Deploy the model in your cluster

After you import the model and vocabulary, you can use Kibana to view and manage their deployment across your cluster under Machine Learning > Model Management. Alternatively, you can use the start trained model deployment API. Since eland uses APIs to deploy models, they won't appear in Kibana until the saved objects are synchronized. You can follow the prompts in Kibana, wait for automatic synchronization, or use the sync machine learning saved objects API.

You can deploy a model multiple times by assigning a unique deployment ID when starting the deployment. You can optimize your deployment for typical use cases, such as search and ingest. When you optimize for ingest, the throughput will be higher, which increases the number of inference requests that can be performed in parallel.
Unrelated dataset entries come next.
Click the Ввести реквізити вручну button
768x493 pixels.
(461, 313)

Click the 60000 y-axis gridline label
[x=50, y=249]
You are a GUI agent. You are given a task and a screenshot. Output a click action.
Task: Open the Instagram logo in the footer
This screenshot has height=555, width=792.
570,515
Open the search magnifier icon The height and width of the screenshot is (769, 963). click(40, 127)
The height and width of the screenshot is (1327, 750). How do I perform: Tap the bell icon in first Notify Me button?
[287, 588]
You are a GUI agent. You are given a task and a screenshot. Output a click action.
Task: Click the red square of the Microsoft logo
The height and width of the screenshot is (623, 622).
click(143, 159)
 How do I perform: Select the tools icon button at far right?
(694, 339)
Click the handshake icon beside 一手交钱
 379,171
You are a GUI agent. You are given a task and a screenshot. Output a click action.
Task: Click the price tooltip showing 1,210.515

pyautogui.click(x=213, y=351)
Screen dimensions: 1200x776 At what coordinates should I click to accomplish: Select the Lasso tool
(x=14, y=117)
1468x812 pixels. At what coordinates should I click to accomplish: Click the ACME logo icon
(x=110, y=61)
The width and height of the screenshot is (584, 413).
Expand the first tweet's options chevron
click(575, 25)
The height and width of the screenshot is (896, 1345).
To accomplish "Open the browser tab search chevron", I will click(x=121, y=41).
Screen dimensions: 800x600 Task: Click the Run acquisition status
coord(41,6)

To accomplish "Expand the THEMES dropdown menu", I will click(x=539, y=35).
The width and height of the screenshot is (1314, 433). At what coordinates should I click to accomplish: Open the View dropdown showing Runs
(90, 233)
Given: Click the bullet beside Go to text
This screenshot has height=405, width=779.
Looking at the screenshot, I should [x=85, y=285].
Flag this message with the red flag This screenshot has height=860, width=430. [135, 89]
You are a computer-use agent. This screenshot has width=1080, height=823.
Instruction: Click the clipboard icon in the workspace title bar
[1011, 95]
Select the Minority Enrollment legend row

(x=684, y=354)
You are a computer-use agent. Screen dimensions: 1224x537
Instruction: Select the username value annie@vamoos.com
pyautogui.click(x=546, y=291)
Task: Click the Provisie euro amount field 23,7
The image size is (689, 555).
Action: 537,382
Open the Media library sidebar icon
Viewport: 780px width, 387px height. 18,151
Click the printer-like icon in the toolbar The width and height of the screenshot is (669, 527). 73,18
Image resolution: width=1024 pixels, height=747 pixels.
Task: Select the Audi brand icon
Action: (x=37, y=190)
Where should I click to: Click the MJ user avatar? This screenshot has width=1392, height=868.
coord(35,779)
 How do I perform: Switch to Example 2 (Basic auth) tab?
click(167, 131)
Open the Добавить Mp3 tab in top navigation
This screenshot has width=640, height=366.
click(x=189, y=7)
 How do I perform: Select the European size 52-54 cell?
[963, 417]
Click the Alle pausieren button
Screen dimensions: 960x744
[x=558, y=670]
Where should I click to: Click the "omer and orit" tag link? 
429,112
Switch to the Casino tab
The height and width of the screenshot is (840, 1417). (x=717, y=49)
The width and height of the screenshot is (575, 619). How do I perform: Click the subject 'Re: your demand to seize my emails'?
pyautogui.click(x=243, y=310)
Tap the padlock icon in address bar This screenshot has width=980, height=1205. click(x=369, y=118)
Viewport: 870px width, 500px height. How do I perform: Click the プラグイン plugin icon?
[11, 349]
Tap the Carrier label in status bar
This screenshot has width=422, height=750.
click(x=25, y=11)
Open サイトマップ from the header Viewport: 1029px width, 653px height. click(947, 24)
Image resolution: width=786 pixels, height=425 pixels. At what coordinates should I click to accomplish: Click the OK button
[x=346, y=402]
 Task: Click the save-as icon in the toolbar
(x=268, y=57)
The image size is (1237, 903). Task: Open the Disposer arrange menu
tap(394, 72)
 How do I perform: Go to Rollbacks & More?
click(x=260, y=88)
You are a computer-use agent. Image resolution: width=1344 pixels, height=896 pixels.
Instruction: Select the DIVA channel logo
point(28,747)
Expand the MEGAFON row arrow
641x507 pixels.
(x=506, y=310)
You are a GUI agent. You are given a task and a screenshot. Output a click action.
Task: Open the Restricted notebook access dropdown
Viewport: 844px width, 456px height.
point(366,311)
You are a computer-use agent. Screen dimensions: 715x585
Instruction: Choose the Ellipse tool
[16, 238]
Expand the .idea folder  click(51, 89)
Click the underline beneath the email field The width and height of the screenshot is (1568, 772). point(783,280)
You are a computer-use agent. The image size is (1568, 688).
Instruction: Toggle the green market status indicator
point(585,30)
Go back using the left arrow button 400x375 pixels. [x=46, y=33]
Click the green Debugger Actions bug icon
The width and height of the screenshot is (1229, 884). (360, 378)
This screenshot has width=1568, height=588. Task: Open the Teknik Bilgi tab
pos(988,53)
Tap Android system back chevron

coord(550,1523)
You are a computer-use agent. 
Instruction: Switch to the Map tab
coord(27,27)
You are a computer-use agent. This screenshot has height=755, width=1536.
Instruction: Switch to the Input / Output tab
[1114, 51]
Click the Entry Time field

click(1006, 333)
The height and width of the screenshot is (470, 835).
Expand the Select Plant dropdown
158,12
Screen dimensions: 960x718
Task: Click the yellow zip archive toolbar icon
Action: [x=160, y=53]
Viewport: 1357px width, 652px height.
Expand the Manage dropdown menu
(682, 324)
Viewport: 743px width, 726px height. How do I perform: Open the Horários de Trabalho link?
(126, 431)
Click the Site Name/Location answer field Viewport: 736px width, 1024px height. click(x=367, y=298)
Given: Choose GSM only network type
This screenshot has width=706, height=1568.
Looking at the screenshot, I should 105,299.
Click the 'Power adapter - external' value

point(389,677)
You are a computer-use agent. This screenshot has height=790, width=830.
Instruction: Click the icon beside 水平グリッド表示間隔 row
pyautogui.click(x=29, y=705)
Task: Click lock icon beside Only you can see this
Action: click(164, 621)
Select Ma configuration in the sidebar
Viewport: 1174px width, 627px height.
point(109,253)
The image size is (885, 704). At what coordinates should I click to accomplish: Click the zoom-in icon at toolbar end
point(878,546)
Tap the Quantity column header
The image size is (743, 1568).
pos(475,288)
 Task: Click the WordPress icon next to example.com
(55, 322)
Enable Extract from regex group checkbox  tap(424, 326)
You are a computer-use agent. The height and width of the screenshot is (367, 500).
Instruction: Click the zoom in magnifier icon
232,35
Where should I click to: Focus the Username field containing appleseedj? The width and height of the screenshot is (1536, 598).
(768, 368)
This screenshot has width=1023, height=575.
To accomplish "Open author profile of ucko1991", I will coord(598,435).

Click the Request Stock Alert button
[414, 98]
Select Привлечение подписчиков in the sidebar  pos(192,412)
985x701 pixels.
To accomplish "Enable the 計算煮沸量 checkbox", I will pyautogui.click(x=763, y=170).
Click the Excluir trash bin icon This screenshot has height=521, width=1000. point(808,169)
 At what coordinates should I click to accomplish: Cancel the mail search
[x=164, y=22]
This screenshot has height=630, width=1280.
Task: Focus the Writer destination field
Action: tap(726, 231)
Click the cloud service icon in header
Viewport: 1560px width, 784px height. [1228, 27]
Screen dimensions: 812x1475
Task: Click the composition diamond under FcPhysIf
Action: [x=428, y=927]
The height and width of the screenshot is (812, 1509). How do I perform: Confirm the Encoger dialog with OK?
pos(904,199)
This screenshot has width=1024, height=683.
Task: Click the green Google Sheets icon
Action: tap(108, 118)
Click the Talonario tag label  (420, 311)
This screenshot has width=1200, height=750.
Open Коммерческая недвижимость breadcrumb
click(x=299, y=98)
When you optimize for search, the latency will be lower during search processes.

Dedicated deployments for search and ingest keep each workload from affecting the other, and avoid performance issues that can be hard to diagnose.

Note

The Optimize for use case options (Ingest, Search, Balanced) apply only to embedding models. Rerank models do not include this selector in the deployment modal.

Each deployment will be fine-tuned automatically based on the specific purpose you choose. For Elastic Rerank, you can start or update deployments from the Trained Models page, or deploy directly using the inference API.

Model deployment on the Trained Models UI.

You can define the resource usage level of the NLP model during model deployment. The resource usage levels behave differently depending on adaptive resources being enabled or disabled. When adaptive resources are disabled but machine learning autoscaling is enabled, vCPU usage of Cloud deployments derived from the Cloud console and functions as follows:

Low: This level limits resources to two vCPUs, which may be suitable for development, testing, and demos depending on your parameters. It is not recommended for production use
Medium: This level limits resources to 32 vCPUs, which may be suitable for development, testing, and demos depending on your parameters. It is not recommended for production use.
High: This level may use the maximum number of vCPUs available for this deployment from the Cloud console. If the maximum is 2 vCPUs or fewer, this level is equivalent to the medium or low level.

For the resource levels when adaptive resources are enabled, refer to Trained model autoscaling.

Request queues and search priority

Each allocation of a model deployment has a dedicated queue to buffer inference requests. The size of this queue is determined by the queue_capacity parameter in the start trained model deployment API. When the queue reaches its maximum capacity, new requests are declined until some of the queued requests are processed, creating available capacity once again. When multiple ingest pipelines reference the same deployment, the queue can fill up, resulting in rejected requests. Consider using dedicated deployments to prevent this situation.

Inference requests originating from search, such as the text_expansion query, have a higher priority compared to non-search requests. The inference ingest processor generates normal priority requests. If both a search query and an ingest processor use the same deployment, the search requests with higher priority skip ahead in the queue for processing before the lower priority ingest requests. This prioritization accelerates search responses while potentially slowing down ingest where response time is less critical.